O risco/retorno desses CRIs é maior porque as operações envolvem incorporadoras pequenas, com governança mais simples, mais endividadas e/ou com menor capacidade de obter capital de giro em caso de urgência, o que eleva o risco de uma eventual inadimplência. Em outros casos, o risco tem mais a ver com o empreendimento em si e as chances de as vendas falharem. Boa parte dos CRIs problemáticos vêm do setor de multipropriedades – em que o direito de uso de cada apartamento é vendido para vários proprietários, que se revezam na ocupação. Esses imóveis são um bem de mero lazer, e o comprador desiste do negócio na primeira dificuldade que surgir, ao contrário da aquisição da casa própria.

Lançamento e juros disparam

Outro fator que gerou turbulências para o setor foi a expansão acelerada no número de empreendimentos nos últimos anos, coincidindo com as disparadas da inflação e dos juros. Isso encareceu muito o serviço de dívida dos CRIs (geralmente corrigidos por IPCA e CDI).

“Na pandemia, teve um hiato de lançamentos. Depois, as empresas saíram lançando seus projetos rapidamente.

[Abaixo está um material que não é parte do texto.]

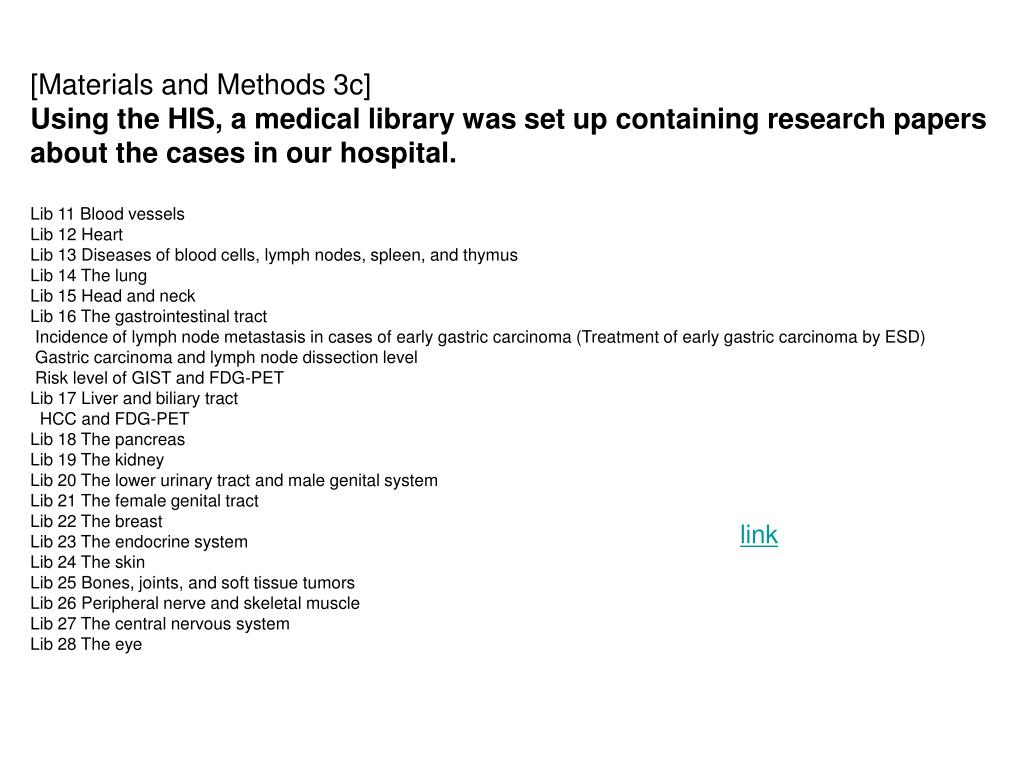This screenshot has width=1024, height=768.
Task: Click 'Lib 19 The kidney' entry
Action: pyautogui.click(x=97, y=460)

Sem o financiamento bancário à produção, elas tiveram que aceitar taxas mais altas como alternativa”, apontou o sócio-diretor da consultoria Alvarez & Marsal, Rafael Carlos. “As empresas fora do eixo Rio-São Paulo, menos conhecidas da Faria Lima, têm tido que se sujeitar a essas taxas”.

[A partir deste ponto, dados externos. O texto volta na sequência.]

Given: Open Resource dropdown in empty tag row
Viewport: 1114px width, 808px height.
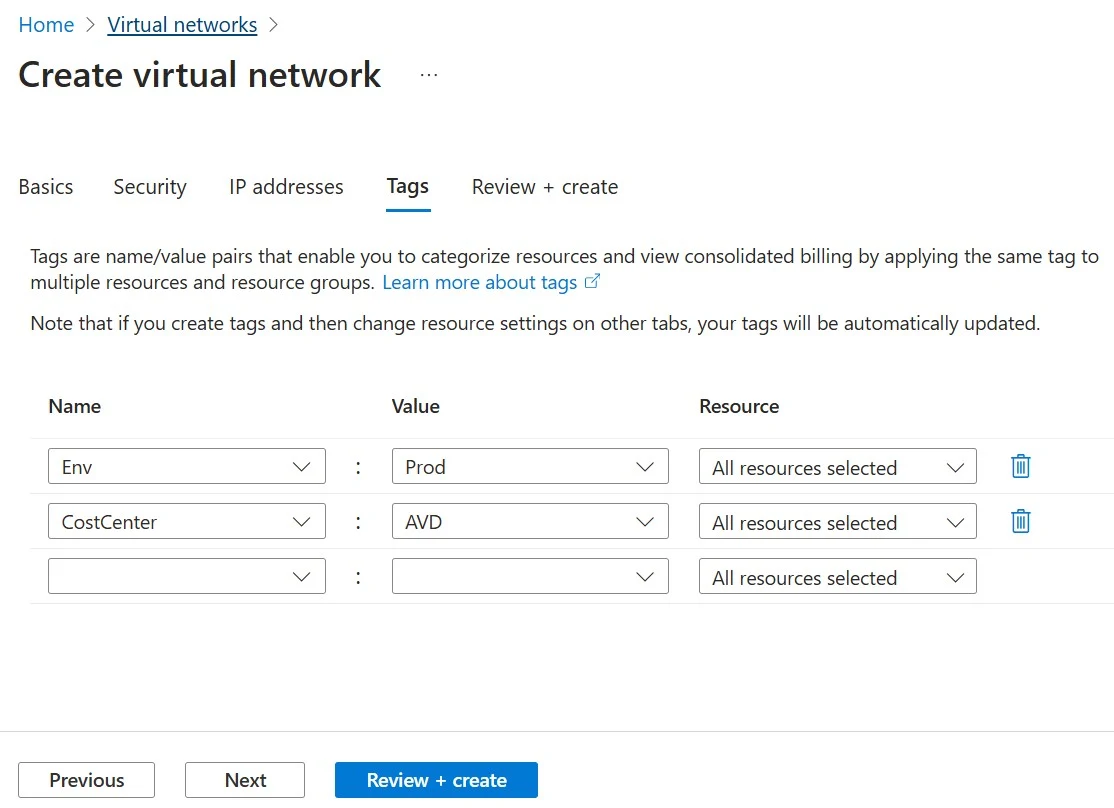Looking at the screenshot, I should [837, 577].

As sócias do segmento imobiliário no escritório Machado Meyer, Maria Flavia Seabra e Martina Zajakoff, também atribuem os problemas nos CRIs à disparada nos juros. “Este é um ano mais difícil para o mercado imobiliário, porque a taxa de juro impacta tanto a produção quanto a compra. Quando o financiamento à produção vai para a base de 15% ou 16% ao ano, muitos projetos já não são mais viáveis”, observou Maria Flávia. “As incorporadoras estão sofrendo com a taxa de juro e o aumento de custos de produção. Muitas estão sem fôlego para terminar a obra e já venderam o imóvel. Aí têm que ser criativos para buscar recursos”, complementa Martina.

Fonte: CR Data, plataforma de monitoramento de CRIs do Clube dos FIIs

Falta de governança

A falta de organização de empresas estreantes no mercado de capitais também está sendo um problema, segundo o advogado Carlos Ferrari, sócio-fundador do escritório NFA. Ele lembrou que as emissões cresceram bastante nos últimos três anos (veja tabela acima), o que acabou abrindo espaço para atração de empresas que não se prepararam para fazer o controle e a prestação de contas aos investidores dos CRIs.

“Enxergamos hoje um número alto de empresas pequenas e médias que fizeram emissões com tíquete médio menor, de R$ 10 milhões a R$ 30 milhões. Muitas estão se deparando pela primeira vez com o universo do mercado de capitais e com as exigências de governança, mas não se prepararam bem e estão enfrentando ruídos”, avaliou Ferrari. “Temos visto um pico de casos assim por conta desse mix de juro alto, escassez de crédito e menor velocidade de vendas. Se o empresário não for muito habilidoso, enfrenta um passivo grande”.